A recomendação do MP poderia ser vista como ato de coragem. Mas em Brasília, recomendações viram papéis decorativos, e demolições são sempre “agendadas para um futuro indefinido”. No DF, o tempo serve mais à impunidade do que ao relógio.
Wellington Luiz, acostumado a legislar sobre os outros, agora se vê legislado pela moral pública, justamente aquela que ele ajudou a enterrar sob o gramado do seu campo. Sua defesa talvez alegue tradição. Afinal, se desde os anos 90 ninguém tocou na sua muralha de concreto, por que agora haveria de ruir?
Mas toda farsa tem seu desfecho. E talvez, quando o primeiro trator do DF Legal enfim roncar à beira da piscina, Brasília sinta um sopro de realidade. Mesmo que breve, mesmo que simbólico.

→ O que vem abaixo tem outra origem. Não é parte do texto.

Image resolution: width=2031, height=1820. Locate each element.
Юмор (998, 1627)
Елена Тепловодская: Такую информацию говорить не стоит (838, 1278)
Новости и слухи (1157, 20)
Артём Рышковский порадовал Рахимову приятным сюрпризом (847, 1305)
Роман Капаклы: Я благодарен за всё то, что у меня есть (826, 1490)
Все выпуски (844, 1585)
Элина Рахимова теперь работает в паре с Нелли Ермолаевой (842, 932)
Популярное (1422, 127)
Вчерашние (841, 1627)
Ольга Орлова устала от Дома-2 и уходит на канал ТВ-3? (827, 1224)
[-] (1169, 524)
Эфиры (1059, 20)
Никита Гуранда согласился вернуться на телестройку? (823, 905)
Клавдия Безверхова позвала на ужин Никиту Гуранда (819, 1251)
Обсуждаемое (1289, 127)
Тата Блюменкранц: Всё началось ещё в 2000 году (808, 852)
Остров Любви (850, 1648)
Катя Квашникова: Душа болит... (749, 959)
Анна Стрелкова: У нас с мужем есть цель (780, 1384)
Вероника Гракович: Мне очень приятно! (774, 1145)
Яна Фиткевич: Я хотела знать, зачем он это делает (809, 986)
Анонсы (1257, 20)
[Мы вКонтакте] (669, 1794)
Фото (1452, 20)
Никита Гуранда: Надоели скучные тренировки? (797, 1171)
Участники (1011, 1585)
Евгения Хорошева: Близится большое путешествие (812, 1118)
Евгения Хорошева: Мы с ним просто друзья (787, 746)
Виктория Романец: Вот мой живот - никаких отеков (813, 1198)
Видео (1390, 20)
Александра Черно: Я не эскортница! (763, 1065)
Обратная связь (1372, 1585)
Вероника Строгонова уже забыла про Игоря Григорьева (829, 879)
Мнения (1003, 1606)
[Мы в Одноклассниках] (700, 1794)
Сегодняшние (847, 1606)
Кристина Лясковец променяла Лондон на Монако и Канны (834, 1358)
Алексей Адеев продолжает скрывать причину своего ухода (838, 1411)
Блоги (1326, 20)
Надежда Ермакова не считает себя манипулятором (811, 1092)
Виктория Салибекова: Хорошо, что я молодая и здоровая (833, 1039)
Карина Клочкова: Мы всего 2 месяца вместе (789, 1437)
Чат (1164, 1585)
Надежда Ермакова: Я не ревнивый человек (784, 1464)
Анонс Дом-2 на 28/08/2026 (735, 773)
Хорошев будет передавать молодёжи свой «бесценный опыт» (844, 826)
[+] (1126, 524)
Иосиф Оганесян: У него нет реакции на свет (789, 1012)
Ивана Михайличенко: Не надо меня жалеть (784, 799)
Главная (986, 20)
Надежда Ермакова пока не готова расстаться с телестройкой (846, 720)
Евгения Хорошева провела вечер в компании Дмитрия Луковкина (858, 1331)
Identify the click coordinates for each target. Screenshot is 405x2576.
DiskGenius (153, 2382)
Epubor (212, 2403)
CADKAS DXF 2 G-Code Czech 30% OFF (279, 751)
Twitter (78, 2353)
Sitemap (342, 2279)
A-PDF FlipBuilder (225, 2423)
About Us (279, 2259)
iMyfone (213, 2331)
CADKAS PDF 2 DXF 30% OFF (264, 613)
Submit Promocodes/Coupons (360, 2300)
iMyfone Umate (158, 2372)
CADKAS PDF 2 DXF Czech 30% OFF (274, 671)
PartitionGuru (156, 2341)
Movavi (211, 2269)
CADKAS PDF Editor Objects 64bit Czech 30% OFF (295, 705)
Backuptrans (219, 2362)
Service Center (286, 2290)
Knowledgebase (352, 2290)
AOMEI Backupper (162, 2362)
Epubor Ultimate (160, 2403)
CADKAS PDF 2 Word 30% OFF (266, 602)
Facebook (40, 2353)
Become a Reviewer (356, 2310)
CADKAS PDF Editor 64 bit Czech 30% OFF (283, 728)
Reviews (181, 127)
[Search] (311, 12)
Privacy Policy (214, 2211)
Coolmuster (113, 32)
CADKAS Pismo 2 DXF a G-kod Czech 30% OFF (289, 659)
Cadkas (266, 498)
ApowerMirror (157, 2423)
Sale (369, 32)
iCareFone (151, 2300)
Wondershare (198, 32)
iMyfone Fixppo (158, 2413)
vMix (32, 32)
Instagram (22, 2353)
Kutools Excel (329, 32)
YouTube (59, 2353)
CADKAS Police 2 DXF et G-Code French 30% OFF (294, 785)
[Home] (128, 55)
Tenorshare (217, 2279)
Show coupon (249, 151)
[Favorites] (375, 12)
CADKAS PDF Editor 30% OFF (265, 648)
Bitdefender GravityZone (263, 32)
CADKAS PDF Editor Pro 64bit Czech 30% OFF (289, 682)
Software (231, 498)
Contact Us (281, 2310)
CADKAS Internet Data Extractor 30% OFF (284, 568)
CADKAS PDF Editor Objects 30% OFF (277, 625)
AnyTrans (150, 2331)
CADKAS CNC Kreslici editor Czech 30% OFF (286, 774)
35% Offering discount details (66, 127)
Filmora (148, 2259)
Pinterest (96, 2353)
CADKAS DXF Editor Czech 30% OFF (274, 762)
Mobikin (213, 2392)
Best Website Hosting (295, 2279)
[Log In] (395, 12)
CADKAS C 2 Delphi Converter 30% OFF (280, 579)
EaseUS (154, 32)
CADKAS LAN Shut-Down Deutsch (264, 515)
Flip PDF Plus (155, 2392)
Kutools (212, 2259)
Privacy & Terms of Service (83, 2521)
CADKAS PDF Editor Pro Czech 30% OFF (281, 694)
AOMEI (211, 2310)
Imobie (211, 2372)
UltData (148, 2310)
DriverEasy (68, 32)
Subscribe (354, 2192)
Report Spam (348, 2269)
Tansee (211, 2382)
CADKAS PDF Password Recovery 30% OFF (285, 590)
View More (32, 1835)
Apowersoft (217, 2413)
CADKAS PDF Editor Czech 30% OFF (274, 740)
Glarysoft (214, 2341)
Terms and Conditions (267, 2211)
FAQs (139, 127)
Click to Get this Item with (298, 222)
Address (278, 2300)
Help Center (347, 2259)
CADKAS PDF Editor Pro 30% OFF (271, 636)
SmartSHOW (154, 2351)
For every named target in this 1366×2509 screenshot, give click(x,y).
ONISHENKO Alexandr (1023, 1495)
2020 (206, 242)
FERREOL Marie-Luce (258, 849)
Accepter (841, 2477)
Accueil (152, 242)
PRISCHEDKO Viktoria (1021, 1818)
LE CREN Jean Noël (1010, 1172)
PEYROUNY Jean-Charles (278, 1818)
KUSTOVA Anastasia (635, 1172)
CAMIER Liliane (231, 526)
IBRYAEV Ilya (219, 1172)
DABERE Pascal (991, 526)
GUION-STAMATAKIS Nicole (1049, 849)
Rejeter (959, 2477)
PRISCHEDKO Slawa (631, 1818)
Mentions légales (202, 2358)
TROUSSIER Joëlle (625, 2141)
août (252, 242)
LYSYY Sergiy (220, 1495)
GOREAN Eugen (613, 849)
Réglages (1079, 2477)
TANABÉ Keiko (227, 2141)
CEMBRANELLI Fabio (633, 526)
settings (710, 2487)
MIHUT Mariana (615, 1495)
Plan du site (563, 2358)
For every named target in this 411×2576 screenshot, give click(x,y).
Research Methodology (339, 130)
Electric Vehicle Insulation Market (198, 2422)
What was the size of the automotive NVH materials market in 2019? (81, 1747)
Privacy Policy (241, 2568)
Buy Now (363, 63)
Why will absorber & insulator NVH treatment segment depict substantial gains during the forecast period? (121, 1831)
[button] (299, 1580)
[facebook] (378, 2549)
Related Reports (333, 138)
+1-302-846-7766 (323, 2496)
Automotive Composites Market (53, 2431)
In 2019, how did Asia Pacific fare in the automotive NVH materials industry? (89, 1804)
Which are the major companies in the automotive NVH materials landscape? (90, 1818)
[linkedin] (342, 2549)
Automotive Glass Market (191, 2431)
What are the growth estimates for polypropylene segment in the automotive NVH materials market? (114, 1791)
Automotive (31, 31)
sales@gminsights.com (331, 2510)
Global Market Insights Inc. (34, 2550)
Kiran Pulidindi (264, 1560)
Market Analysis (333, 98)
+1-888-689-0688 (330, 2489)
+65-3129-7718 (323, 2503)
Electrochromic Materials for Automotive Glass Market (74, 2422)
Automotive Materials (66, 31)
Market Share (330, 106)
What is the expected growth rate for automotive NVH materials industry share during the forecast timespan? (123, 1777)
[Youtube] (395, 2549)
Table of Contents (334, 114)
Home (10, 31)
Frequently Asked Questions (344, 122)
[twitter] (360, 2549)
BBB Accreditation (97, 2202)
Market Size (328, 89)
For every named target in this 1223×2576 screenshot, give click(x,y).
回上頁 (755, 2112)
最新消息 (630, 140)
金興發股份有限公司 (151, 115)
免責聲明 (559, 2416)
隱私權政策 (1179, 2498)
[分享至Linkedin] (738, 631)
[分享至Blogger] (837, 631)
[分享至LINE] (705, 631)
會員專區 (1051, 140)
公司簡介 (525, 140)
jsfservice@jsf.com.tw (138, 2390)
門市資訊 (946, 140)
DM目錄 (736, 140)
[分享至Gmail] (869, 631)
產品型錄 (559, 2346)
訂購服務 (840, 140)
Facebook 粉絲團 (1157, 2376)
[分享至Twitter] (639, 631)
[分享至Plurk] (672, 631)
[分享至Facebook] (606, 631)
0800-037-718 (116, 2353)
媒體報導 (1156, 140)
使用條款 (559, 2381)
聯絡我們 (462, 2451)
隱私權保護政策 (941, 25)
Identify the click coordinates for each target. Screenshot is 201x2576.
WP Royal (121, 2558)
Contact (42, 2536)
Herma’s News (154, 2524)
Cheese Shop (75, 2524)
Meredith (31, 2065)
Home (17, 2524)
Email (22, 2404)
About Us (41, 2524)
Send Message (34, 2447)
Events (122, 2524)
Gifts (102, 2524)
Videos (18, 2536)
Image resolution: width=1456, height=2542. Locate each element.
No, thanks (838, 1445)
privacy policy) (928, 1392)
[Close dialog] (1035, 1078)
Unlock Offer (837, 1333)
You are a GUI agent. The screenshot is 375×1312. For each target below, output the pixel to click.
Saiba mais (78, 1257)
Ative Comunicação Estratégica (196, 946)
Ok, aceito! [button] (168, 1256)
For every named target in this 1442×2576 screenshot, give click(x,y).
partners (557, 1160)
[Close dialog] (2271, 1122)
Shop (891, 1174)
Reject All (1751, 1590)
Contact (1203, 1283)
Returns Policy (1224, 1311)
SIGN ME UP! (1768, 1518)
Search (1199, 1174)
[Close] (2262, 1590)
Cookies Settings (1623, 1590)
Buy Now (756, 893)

Até lá, a casa permanece. Linda, ilegal e iluminada como um altar dedicado ao privilégio, velha divindade local. Ainda insistem que Brasília foi planejada para ser a capital da esperança, mas olhando o Park Way, a gente entende que o plano-piloto era só para os ingênuos, e os anexos, esses sim, ficaram reservados aos engenhosos.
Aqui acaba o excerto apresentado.